Address
- 2000 New Road Northfield, Atlantic County, New Jersey, 08225 United States
- Coordinates: 39°22′06″N 74°33′39″W﻿ / ﻿39.368229°N 74.560859°W

District information
- Grades: PreK-8
- Superintendent: Pete Bretones
- Business administrator: Linda Albright
- Schools: 2

Students and staff
- Enrollment: 947 (as of 2023–24)
- Faculty: 91.5 FTEs
- Student–teacher ratio: 10.4:1

Other information
- District Factor Group: DE
- Website: www.ncs-nj.org
| Ind. | Per pupil | District spending | Rank (*) | K-8 average | %± vs. average |
| 1A | Total Spending | $16,292 | 24 | $18,891 | −13.8% |
| 1 | Budgetary Cost | 12,260 | 18 | 14,159 | −13.4% |
| 2 | Classroom Instruction | 8,381 | 36 | 8,659 | −3.2% |
| 6 | Support Services | 1,293 | 5 | 2,167 | −40.3% |
| 8 | Administrative Cost | 1,355 | 20 | 1,547 | −12.4% |
| 10 | Operations & Maintenance | 1,161 | 11 | 1,612 | −28.0% |
| 13 | Extracurricular Activities | 70 | 24 | 104 | −32.7% |
| 16 | Median Teacher Salary | 56,030 | 15 | 61,136 |
Data from NJDoE 2014 Taxpayers' Guide to Education Spending. *Of K-8 districts with more than 750 students. Lowest spending=1; Highest=84

= Northfield Community Schools =

School district in Atlantic County, New Jersey, US

The Northfield Community Schools is a community public school district that serves students in pre-kindergarten through eighth grade from the City of Northfield, in Atlantic County, in the U.S. state of New Jersey.

As of the 2023–24 school year, the district, comprised of two schools, had an enrollment of 947 students and 91.5 classroom teachers (on an FTE basis), for a student–teacher ratio of 10.4:1.

The district had been classified by the New Jersey Department of Education as being in District Factor Group "DE", the fifth-highest of eight groupings. District Factor Groups organize districts statewide to allow comparison by common socioeconomic characteristics of the local districts.
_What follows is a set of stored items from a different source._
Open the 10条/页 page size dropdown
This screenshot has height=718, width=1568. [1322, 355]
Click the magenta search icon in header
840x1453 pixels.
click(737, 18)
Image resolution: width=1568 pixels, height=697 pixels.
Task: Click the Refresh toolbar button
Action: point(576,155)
From lowest socioeconomic status to highest, the categories are A, B, CD, DE, FG, GH, I and J.

Students in ninth through twelfth grades attend Mainland Regional High School, which serves students from Linwood, Northfield and Somers Point. The high school is located in Linwood. For the 1997-98 school year, Mainland Regional High School was recognized by the United States Department of Education as a National Blue Ribbon School. As of the 2023–24 school year, the high school had an enrollment of 1,171 students and 106.2 classroom teachers (on an FTE basis), for a student–teacher ratio of 11.0:1.

==Awards and recognition==
SETDA, the State Educational Technology Directors Association, named the Middle School as the winner of its Student Voices Award, which honors "an outstanding K-12 school or district that has leveraged technology to dramatically improve the educational experiences and achievement of their students." Northfield was praised for "redesigning their school setting to invite innovative learning anywhere and anytime. Modeled from the d. School at Stanford University, the school implemented new furniture, whiteboards, bikes, turtles, and more ... Overall, this school has been transformed to a new digital learning environment that provides hands-on experiences for all learners."

In 2016, Principal Glenn Robbins was recognized by the National Association of Secondary School Principals as one of three top national Digital Principals for the innovative Design Thinking and Idea Street concepts in the Northfield Middle School.

Karen Schroeder, 7th grade math teacher at Northfield Community School, was named the 2009/2010 Atlantic County Teacher of the Year.

Northfield Community School was named one of eight New Jersey Schools of Character.

In 2008, Northfield Community School was named the Healthiest School in Atlantic County in AtlantiCare's Healthy Schools contest.

==Schools==
Schools in the district (with 2023–24 enrollment data from the National Center for Education Statistics) are:
- Elementary school
- Northfield Preschool, Primary, and Elementary School with 451 students in grades PreK–4
  - Maureen Vaccaro, principal
- Middle school
- Northfield Community Middle School with 394 students in grades 5–8
  - Kevin Morrison, principal

==Administration==
Core members of the district's administration are:
- Pedro D. Bretones, superintendent
- Jamie Shoemaker, business administrator / board secretary

==Board of education==
The district's board of education, comprised of nine members, sets policy and oversees the fiscal and educational operation of the district through its administration. As a Type II school district, the board's trustees are elected directly by voters to serve three-year terms of office on a staggered basis, with three seats up for election each year held (since 2012) as part of the November general election. The board appoints a superintendent to oversee the district's day-to-day operations and a business administrator to supervise the business functions of the district.